Transcription is important. How important? So important that it’s a matter of national security.

True, for your particular endeavor U.S. national security may not be at stake, but the viability of your business, your organization, your academic research, and/or your publication may be at stake. So many crucial things are said verbally – and recorded electronically – that get lost in the ether, only because no one had the time to go through the vast volumes of audio after the fact. It’s impossible for one or a few people to sit down and listen through the verbiage. No one has that kind of time.

The U.S. National Security Agency is well aware of that. That’s why the NSA uses speech recognition technology to create transcripts of phone calls that can be easily searched and stored. According to The Intercept,

Spying on international telephone calls has always been a staple of NSA surveillance, but the requirement that an actual person do the listening meant it was effectively limited to a tiny percentage of the total traffic. By leveraging advances in automated speech recognition, the NSA has entered the era of bulk listening.

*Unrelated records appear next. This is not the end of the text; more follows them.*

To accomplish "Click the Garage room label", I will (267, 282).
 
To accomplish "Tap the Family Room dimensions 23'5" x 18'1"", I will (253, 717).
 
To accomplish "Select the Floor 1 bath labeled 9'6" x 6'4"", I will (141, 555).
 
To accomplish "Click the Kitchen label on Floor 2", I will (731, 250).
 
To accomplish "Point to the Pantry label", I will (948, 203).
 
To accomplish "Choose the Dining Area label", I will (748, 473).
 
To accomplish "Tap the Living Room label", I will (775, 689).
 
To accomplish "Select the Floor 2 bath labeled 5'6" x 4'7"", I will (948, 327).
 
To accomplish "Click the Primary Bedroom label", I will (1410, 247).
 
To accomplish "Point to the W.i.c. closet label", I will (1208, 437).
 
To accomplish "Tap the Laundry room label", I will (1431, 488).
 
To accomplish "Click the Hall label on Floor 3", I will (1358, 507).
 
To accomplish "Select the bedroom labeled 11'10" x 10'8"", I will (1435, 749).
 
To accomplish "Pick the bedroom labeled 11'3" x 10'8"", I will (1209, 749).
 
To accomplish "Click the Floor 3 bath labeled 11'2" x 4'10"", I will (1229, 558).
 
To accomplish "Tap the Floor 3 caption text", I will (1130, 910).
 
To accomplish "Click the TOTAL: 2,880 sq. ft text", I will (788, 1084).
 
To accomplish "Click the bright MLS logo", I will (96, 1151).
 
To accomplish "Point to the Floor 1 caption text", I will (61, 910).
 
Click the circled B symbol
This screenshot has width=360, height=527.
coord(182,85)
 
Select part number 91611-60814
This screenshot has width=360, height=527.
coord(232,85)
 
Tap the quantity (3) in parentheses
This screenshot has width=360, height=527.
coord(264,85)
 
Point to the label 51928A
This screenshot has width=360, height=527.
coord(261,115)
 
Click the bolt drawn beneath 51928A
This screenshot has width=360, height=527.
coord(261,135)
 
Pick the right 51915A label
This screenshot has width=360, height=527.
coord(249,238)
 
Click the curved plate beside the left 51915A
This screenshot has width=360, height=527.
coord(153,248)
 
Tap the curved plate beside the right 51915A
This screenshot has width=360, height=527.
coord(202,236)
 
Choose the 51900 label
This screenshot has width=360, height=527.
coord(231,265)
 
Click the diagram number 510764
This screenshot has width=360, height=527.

To sift through and analyze the massive amounts of voice communications collected by the NSA, “human listening was clearly not going to be the solution,” wrote The Intercept. “There weren’t enough ears,” an NSA whistleblower told the publication.

The speech recognition technology used by the NSA certainly has limitations. Without a doubt, it doesn’t transcribe with 100 percent accuracy. They’re probably lucky if they get 90 percent accuracy. And with speech recognition technology, you just get one large block of text, with no paragraphs, speaker labels, and usually no periods where sentences are supposed to end. Instead, it’s just one gigantic run-on sentence. So for their important stuff, I’m sure the NSA uses human transcriptionists, instead of speech recognition software.

We offer speech recognition services, but few folks take advantage of it due to the pitfalls thereof mentioned above. For your important stuff, you need human transcriptionists. At least for the NSA, it’s a matter of national security.

If you don’t already audio-record your interviews, you most definitely should. Apart from those who know shorthand, few people can write or type fast enough to get everything that’s said. That could seriously impact the completeness and the accuracy of your final product.

If you do regularly record your interviews, then that’s great. But you know how tedious and time-consuming it is to transcribe them. The process can add several hours to the time it takes to complete an article. That’s valuable time you could better spend on more productive activities like writing, researching and interviewing.

So have your interviews transcribed.

And that leads to another benefit. For journalists, interviewers, researchers, authors, and others, one of the sweetest-sounding phrases in the English language is: copy and paste.

Imagine copying and pasting without having to worry one whit about copyright infringement. Also imagine kicking back and relaxing while conducting your interviews, without having to bother with taking notes. And, imagine cutting hours off of the time it takes you to write an article.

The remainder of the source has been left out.